Nel processo “Lacqueo” la testimonianza di un imprenditore “vessato” smentisce le parole del pentito Violetta Calabrese

Pubblicato il: 07/06/2018 – 18:39
Usura a Cosenza, «Mai dato soldi a Mimmo Castiglia»

COSENZA Delle due l’una. Toccherà al Tribunale di Cosenza, presieduto dal giudice Carpino, stabilire quale sia la verità giuridica.
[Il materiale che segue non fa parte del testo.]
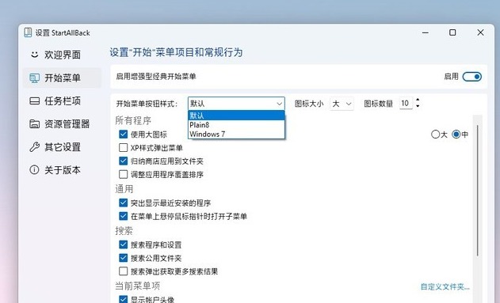This screenshot has height=303, width=500.
Task: Click the info icon for 关于版本
Action: (34, 169)
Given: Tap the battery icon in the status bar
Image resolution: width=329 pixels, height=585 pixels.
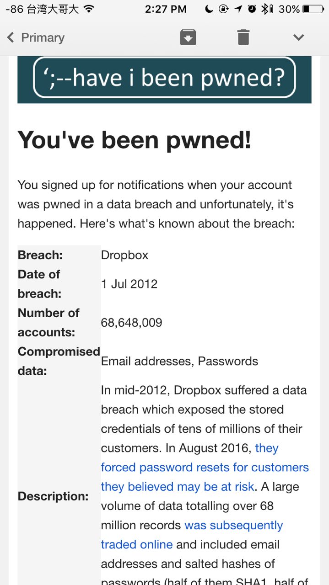Looking at the screenshot, I should tap(313, 9).
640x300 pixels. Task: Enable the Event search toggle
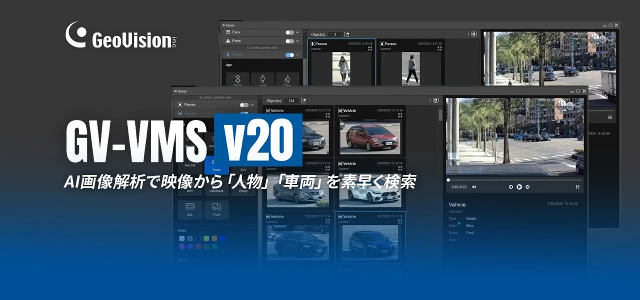coord(290,41)
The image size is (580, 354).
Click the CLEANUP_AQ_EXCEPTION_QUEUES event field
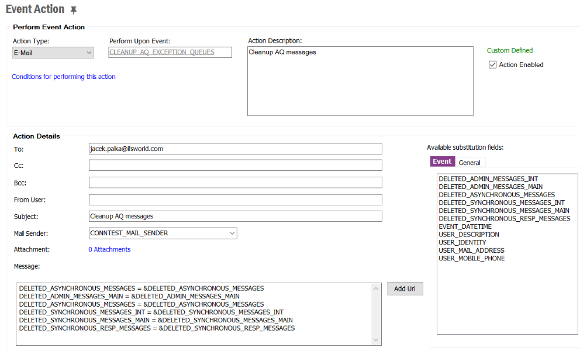pos(170,52)
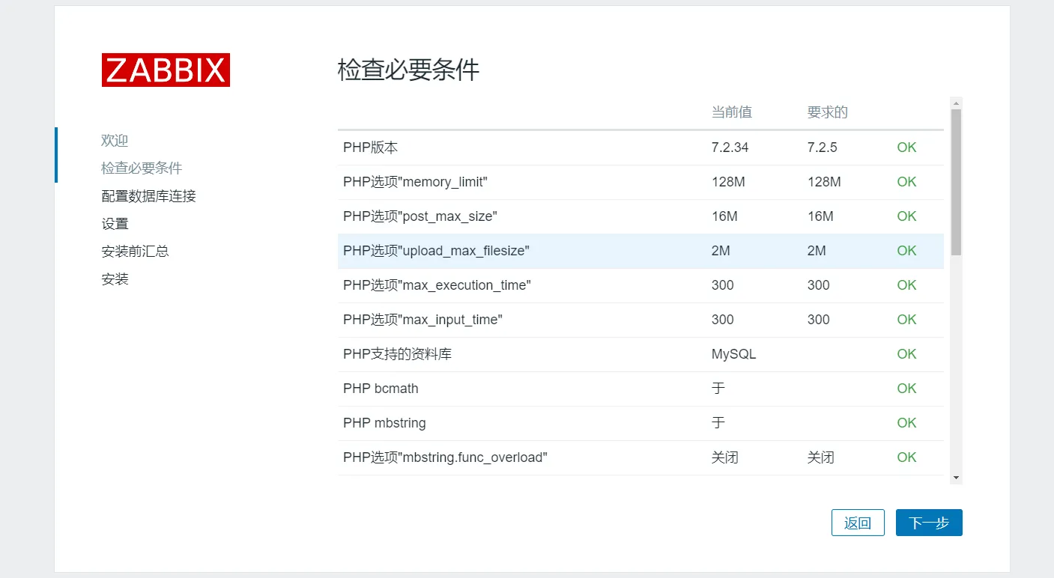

Al processo Laqueo, in cui alla sbarra ci sono gli imputati su cui grava l’accusa per usura nella città di Cosenza, una delle persone offese interrogato dal pm De Bernardo della Dda di Catanzaro smentisce in buona sostanza la testimonianza del collaboratore di giustizia Roberto Violetta Calabrese.
Testimonianza chiave quella del pentito che pare però vacillare a confronto con il racconto reso in udienza da Giovanni Porco, imprenditore del Tirreno, che ha riferito come si è generato il rapporto che lo ha visto coinvolto nelle vicende di usura. Violetta Calabrese a quella “bacinella” in cui avrebbero conferito soldi tra gli altri anche Luisiano Castiglia e Giovanni Guarasci, Danilo Magurno, Francesco Magurno, William Sacco e Ariosto Francesco Mantuano. «Non ho mai dato soldi a Mimmo Castiglia (lo chiama così ma il riferimento è a Luisiano ndr) ne ho mai pensato di contattarlo per un prestito usuraio. Tutto quello che è successo dai prestiti ai lavori fatti in casa per i ritardi li ho fatti a casa di Calabrese Violetta».
L’imprenditore conosce Luisiano Castiglia nei lontani anni ottanta. I rapporti tra i due rimangono buoni, ma la crisi del 2008 mette in crisi non solo le banche ma soprattutto la piccola imprenditoria. «Io avevo un problema di crediti che non mi venivano pagati, ma allo stesso tempo avevo dei debiti con i fornitori – dice il costruttore-. Mi rivolsi a Mimmo che mi presento Calabrese Violetta. Ci incontrammo rapidamente, io gli diedi un assegno di 15mila euro e lui mi diede in contanti 13 mila e 500 euro». Non era uno scambio alla pari perché dentro c’era la quota “spese”, il tasso usuraio, che gli imprenditori pagavano per avere la copertura finanziaria. «Castiglia prima di presentarmelo mi aveva avvisato che non mi conveniva contattare Calabrese Violetta ma io in quel periodo avevo bisogno di quei soldi».
Ogni volta che faceva qualche giorno di ritardo, secondo quanto riferito da Giovanni Porco, l’attuale collaboratore di giustizia lo faceva andare a casa sua per fare dei lavori alla casa o al giardino come compensazione per il ritardo. «Ho smesso di pagarlo alla vigilia di Ferragosto del 2009, è durata un anno intero e poi mi ero rimesso in sesto».

mi. pr.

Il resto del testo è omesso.